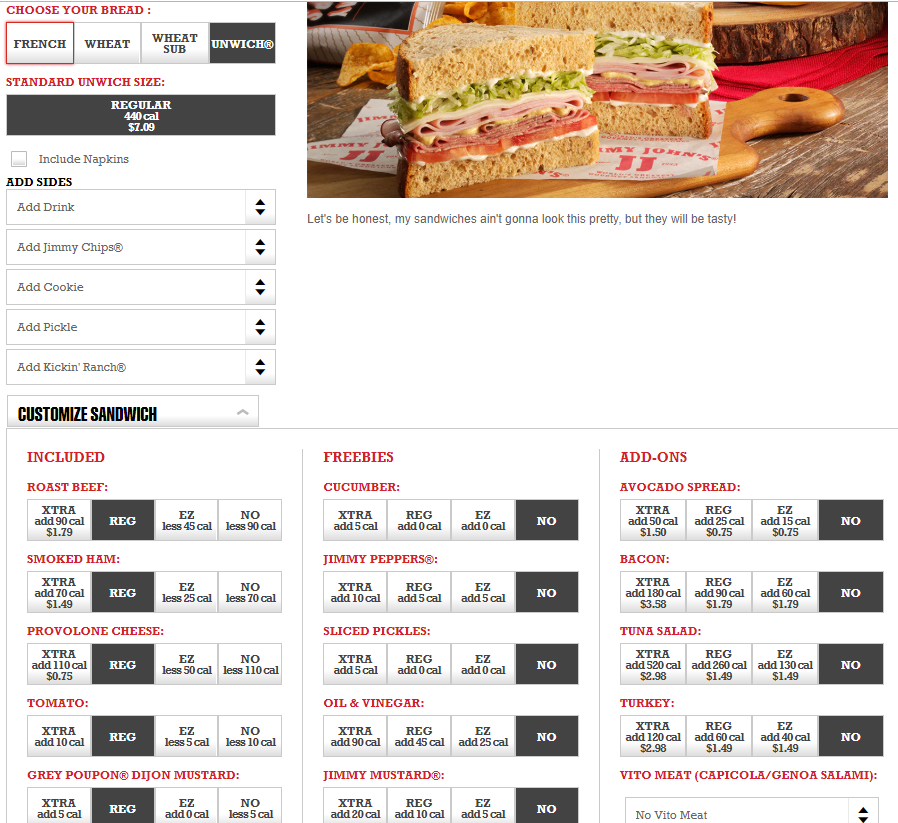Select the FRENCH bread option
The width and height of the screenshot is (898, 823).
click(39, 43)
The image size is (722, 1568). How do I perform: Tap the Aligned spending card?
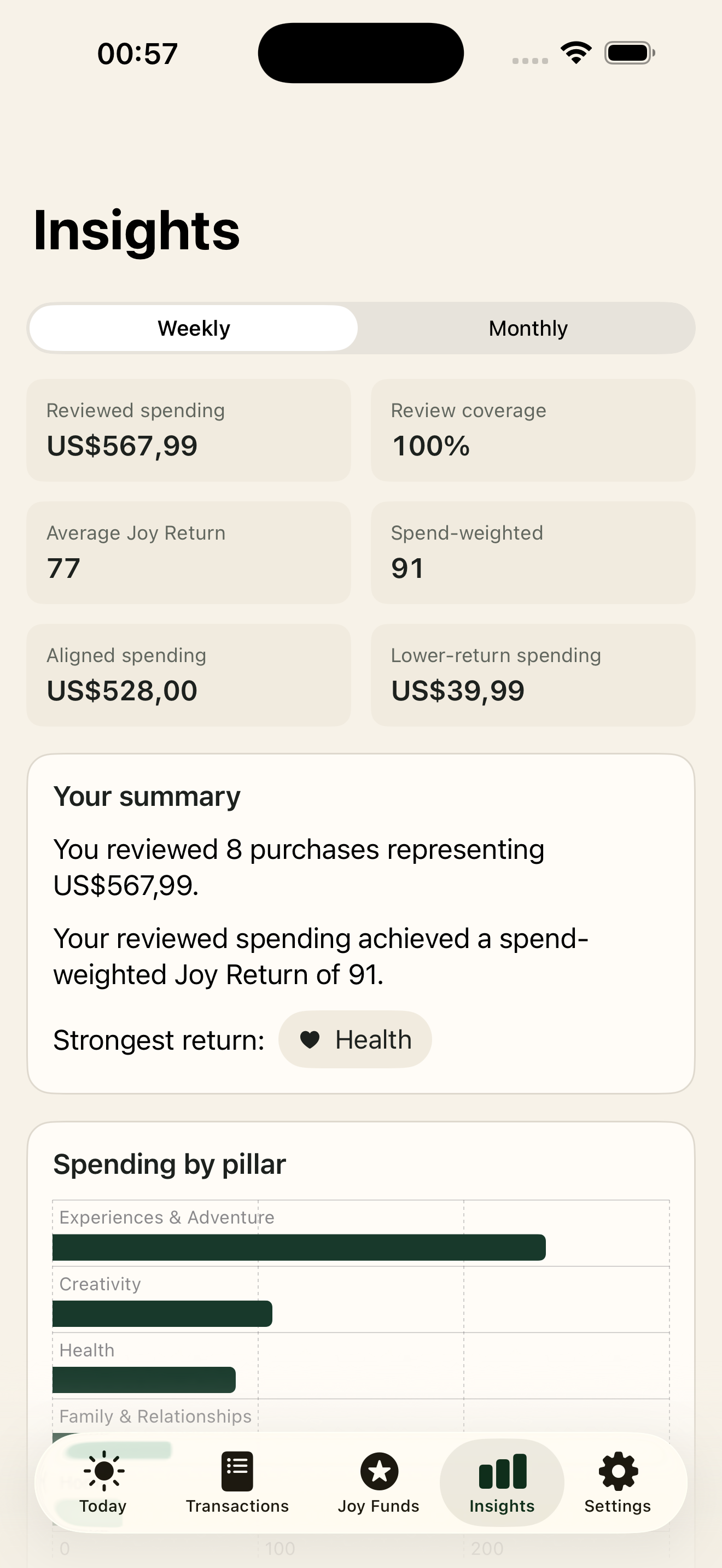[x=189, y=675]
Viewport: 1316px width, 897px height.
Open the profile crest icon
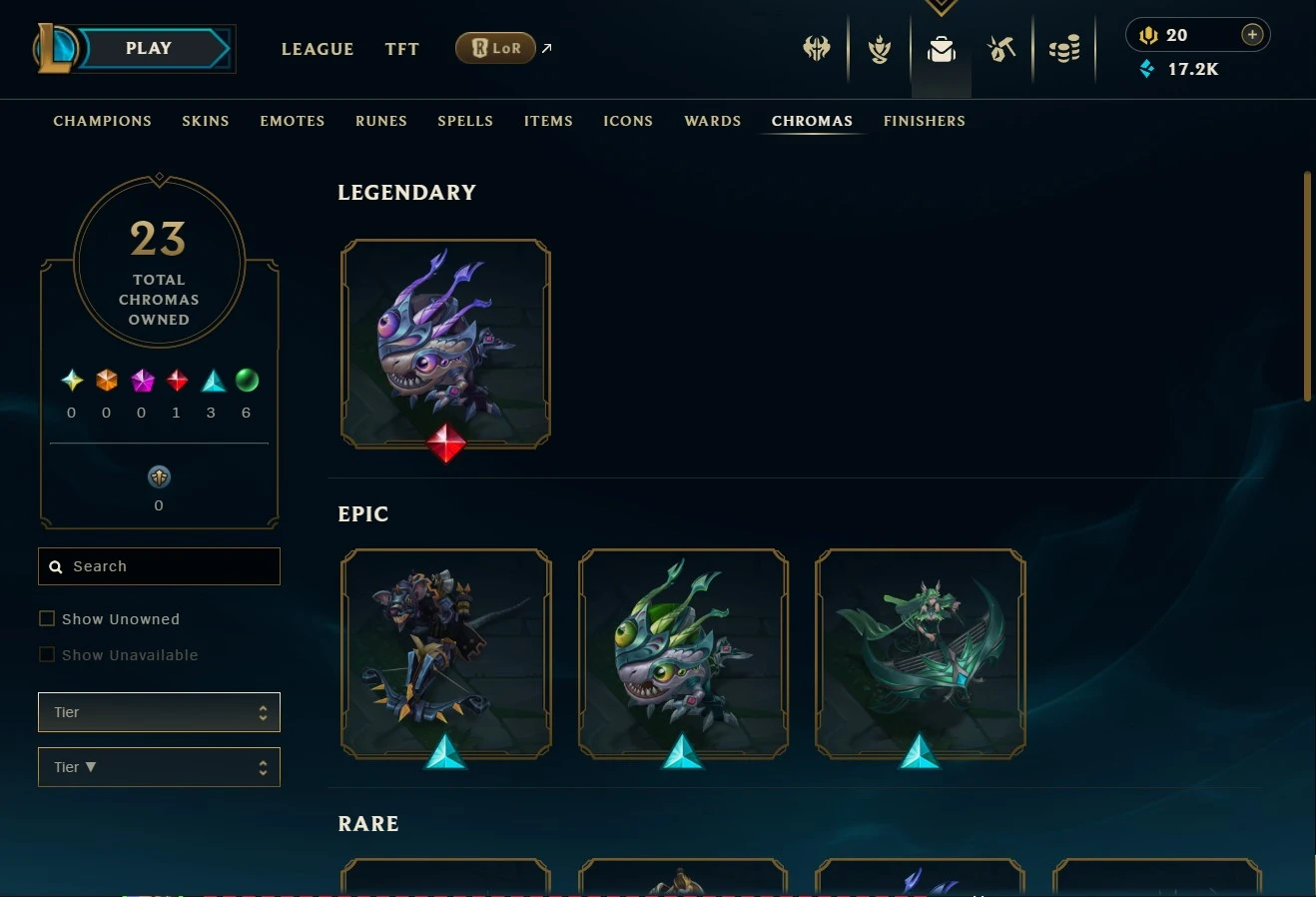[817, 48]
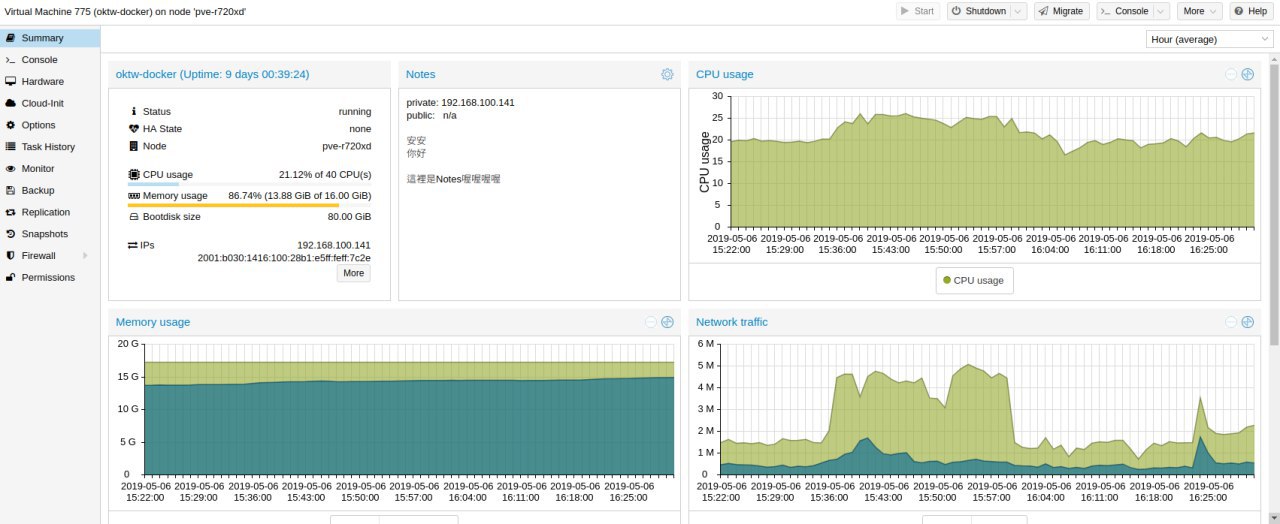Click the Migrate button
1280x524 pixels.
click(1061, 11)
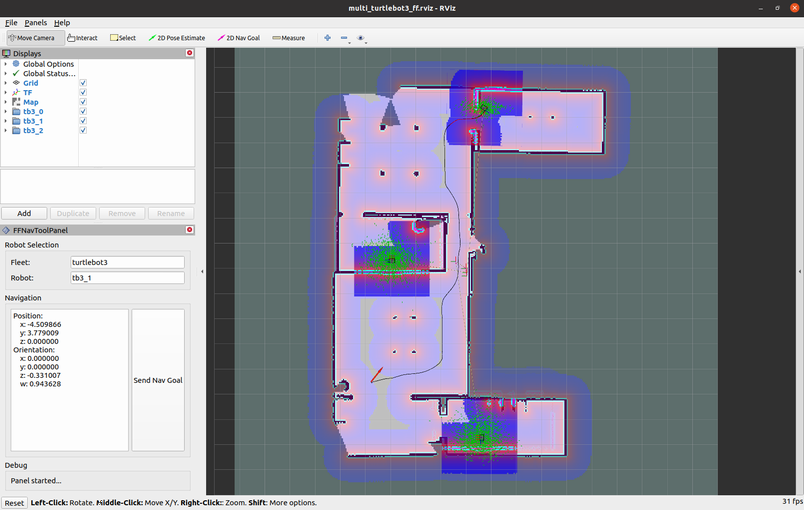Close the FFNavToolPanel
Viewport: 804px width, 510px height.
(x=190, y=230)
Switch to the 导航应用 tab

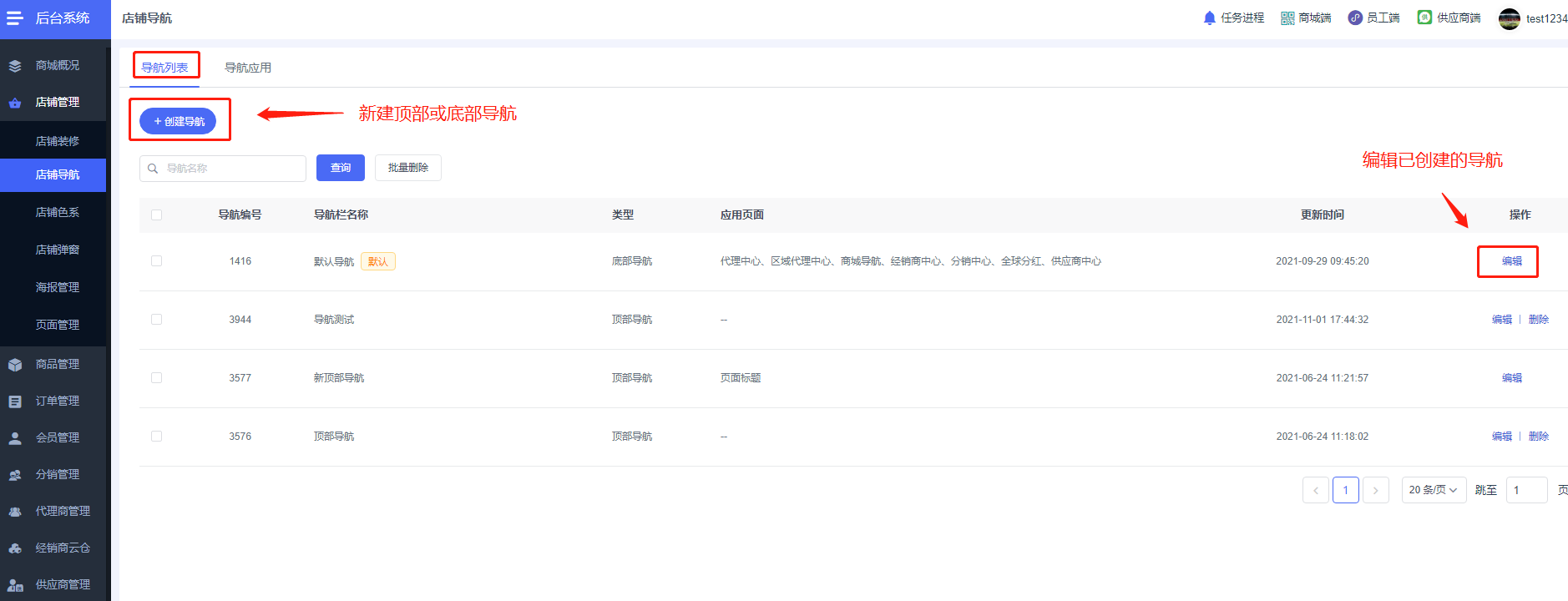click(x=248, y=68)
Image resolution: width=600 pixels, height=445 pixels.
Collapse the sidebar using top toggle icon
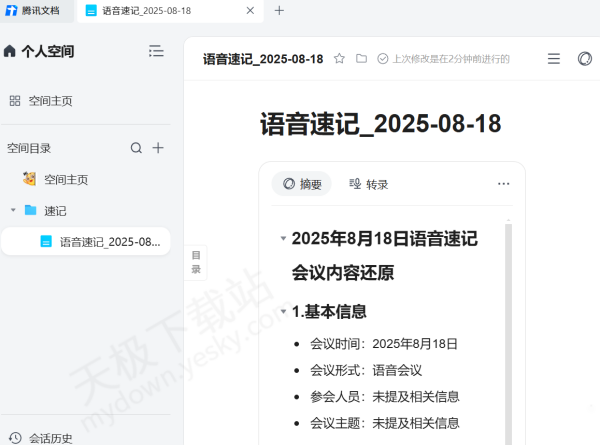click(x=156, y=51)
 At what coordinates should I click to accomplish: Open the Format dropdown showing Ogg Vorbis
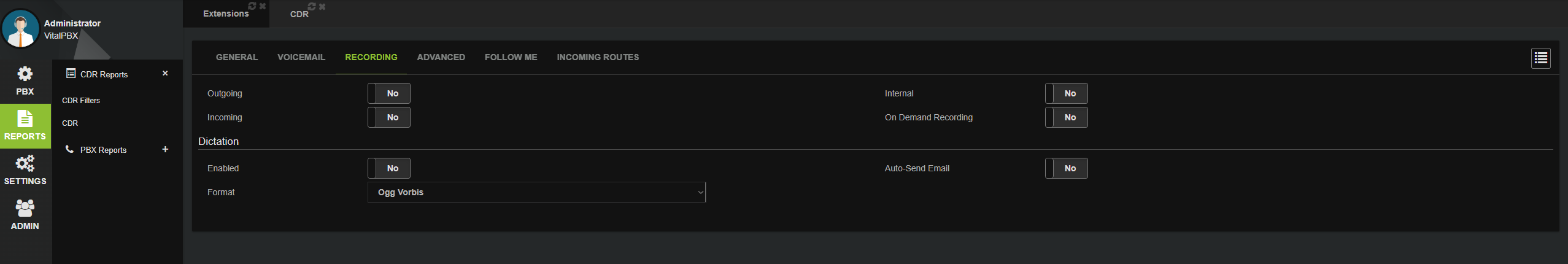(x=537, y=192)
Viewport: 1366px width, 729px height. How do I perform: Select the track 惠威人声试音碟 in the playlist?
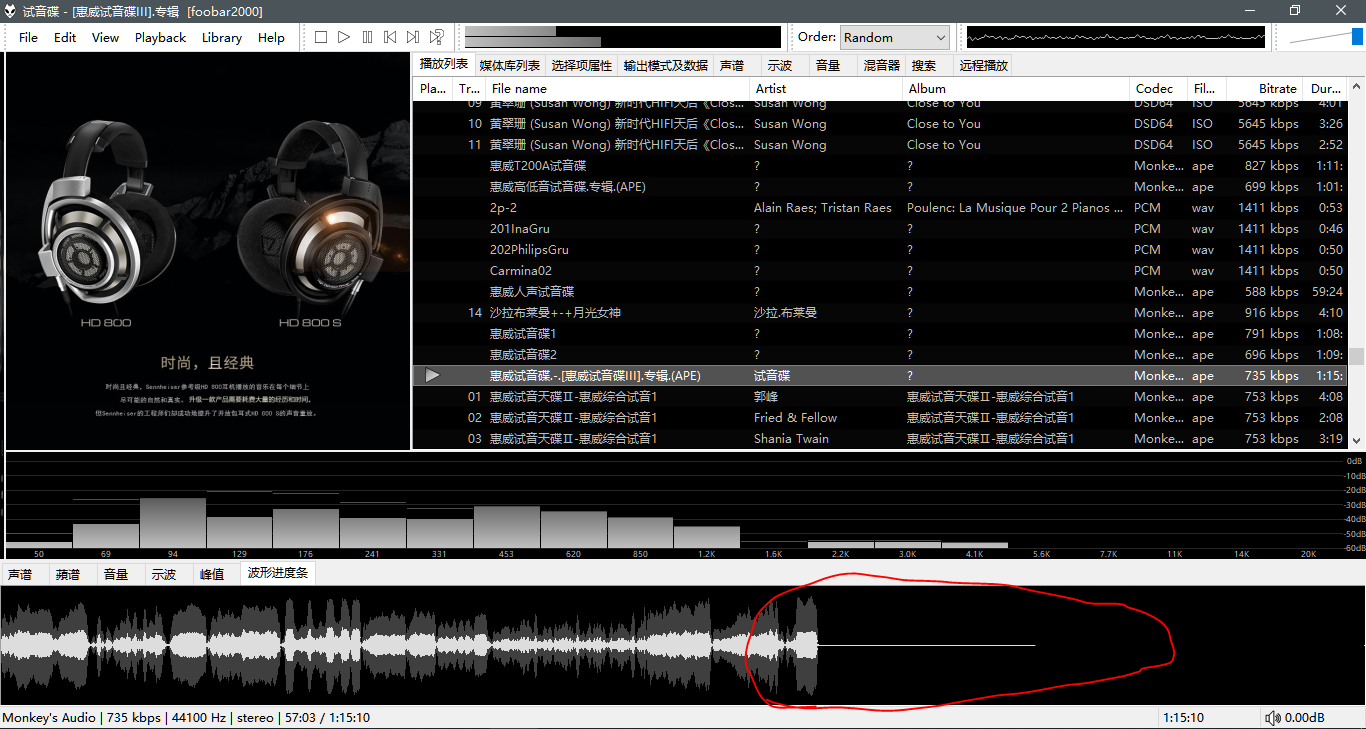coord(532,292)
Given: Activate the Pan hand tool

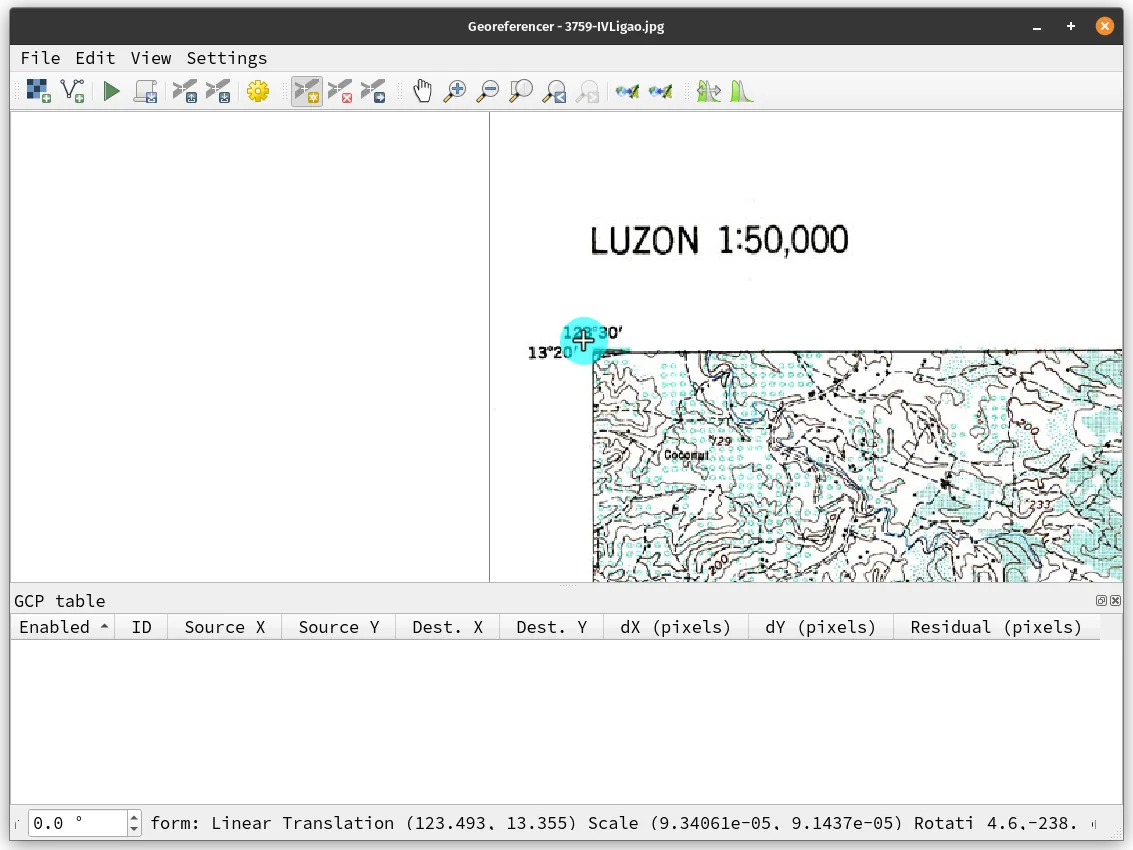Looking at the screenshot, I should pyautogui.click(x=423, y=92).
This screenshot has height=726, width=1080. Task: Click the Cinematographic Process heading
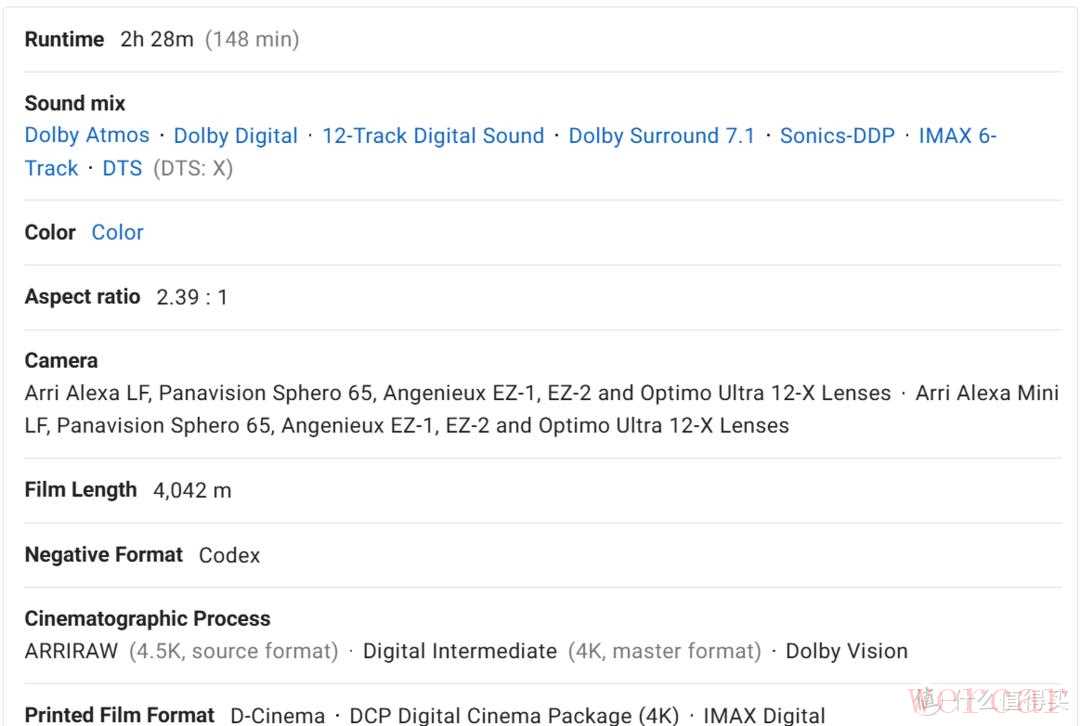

▬▬▬▬▬▬▬▬▬▬

■ Activity ■
A word-for-word copy is needed of the lines from the line holding "Switch to the 导航应用 tab" through the end of the records, both included, excluding every picture.

■ Exercise result ■
Switch to the 导航应用 tab

click(x=248, y=68)
Image resolution: width=600 pixels, height=445 pixels.
Collapse the sidebar using top toggle icon
click(x=156, y=51)
 At what coordinates should I click to accomplish: Open the Format dropdown showing Ogg Vorbis
(x=537, y=192)
Viewport: 1366px width, 729px height. How do I perform: Select the track 惠威人声试音碟 in the playlist?
coord(532,292)
Given: Activate the Pan hand tool

Looking at the screenshot, I should pyautogui.click(x=423, y=92).
This screenshot has height=726, width=1080. Task: Click the Cinematographic Process heading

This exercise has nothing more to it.